= Predictive adaptive response =

A predictive adaptive response (PAR) is a developmental trajectory taken by an organism during a period of developmental plasticity in response to perceived environmental cues. This PAR does not confer an immediate advantage to the developing organism; however, if the PAR correctly anticipates the postnatal environment it will be advantageous in later life, if the environment the organism is born into differs from that anticipated by the PAR it will result in a mismatch. PAR mechanisms were first recognized in research done on human fetuses that investigated whether poor nutrition results in the inevitable diagnosis of Type 2 diabetes in later life. PARs are thought to occur through epigenetic mechanisms that alter gene expression, such as DNA methylation and histone modification, and do not involve changes to the DNA sequence of the developing organism. Examples of PARs include greater helmet development in Daphnia cucullata in response to maternal exposure to predator pheromones, rats exposed to glucocorticoid during late gestation led to an intolerance to glucose as adults, and coat thickness determination in vole pups by the photoperiod length experienced by the mother. Two hypotheses to explain PAR are the "thrifty phenotype" hypothesis and the developmental plasticity hypothesis.

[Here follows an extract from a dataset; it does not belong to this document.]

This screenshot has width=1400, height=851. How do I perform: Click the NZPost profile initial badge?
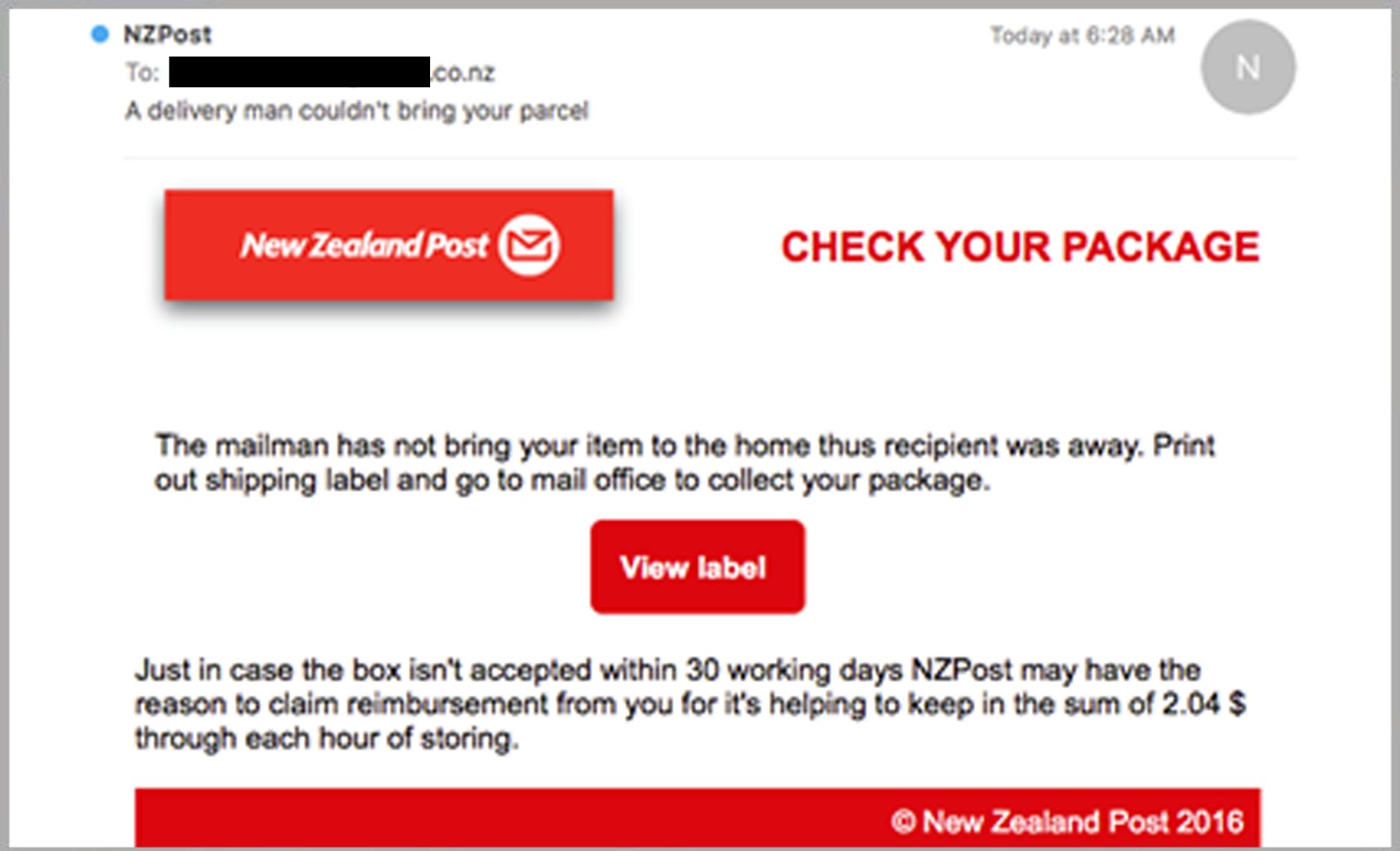[1247, 67]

== The thrifty phenotype hypothesis ==
The thrifty phenotype hypothesis is the idea that if an organism suffers from inadequate nutrition in fetal development it will subsequently be predisposed to certain genetic outcomes as an adult. A study done examining glucose tolerance of individuals born during a famine in the Netherlands in 1944-1945 favors the “thrifty phenotype” hypothesis. The results of the experiment showed that exposure to famine, particularly in late gestation, led to a decrease in the glucose tolerance of the adults. Other studies on humans have shown cardiovascular and diabetes mortality has been shown to correspond to the nutrition uptake of the parents and grandparents of an offspring during their years before puberty, hypertension in both sexes is the highest in individuals that had been small babies with large placentas, and larger female babies have decreased ovarian suppression compared to smaller babies after intermediate levels of activity in adulthood. All these studies support the thrifty phenotype hypothesis because the prenatal environment determined the phenotype that would be expressed later in life.

== The developmental plasticity hypothesis ==
Another proposed hypothesis for the presence of PARs is the developmental plasticity hypothesis. A longitudinal study performed in Helsinki, Finland investigated whether catch-up growth of smaller children increased the risk of coronary heart disease later in life. The results of this study coincide with the developmental plasticity hypothesis because as the nutrition of the small participants improved after birth, these undernourished small individuals grew at a quicker rate and had an increased chance of coronary heart disease. Another study further confirms the longitudinal study performed in Finland by showing that low weight children develop visceral fat during the catch-up growth period which can potentially result in diabetes later in life. Infants that have a low birth weight have been shown to have a reduction in functioning cells, which would instantly have a negative effect on their adult life. Additionally, a study testing drastic changes in childhood body-mass index showed that after two years of age, thin infants who have a comparatively large body-mass index from their birth weight are associated with disorders such as diabetes. The developmental plasticity hypothesis is apparent in each of these findings because the post birth development determines the health of the individual during adulthood.

== Potential future impacts ==
Continued research into predictive adaptive responses has the potential to gain crucial insight into the reasons diseases such as diabetes are so widespread.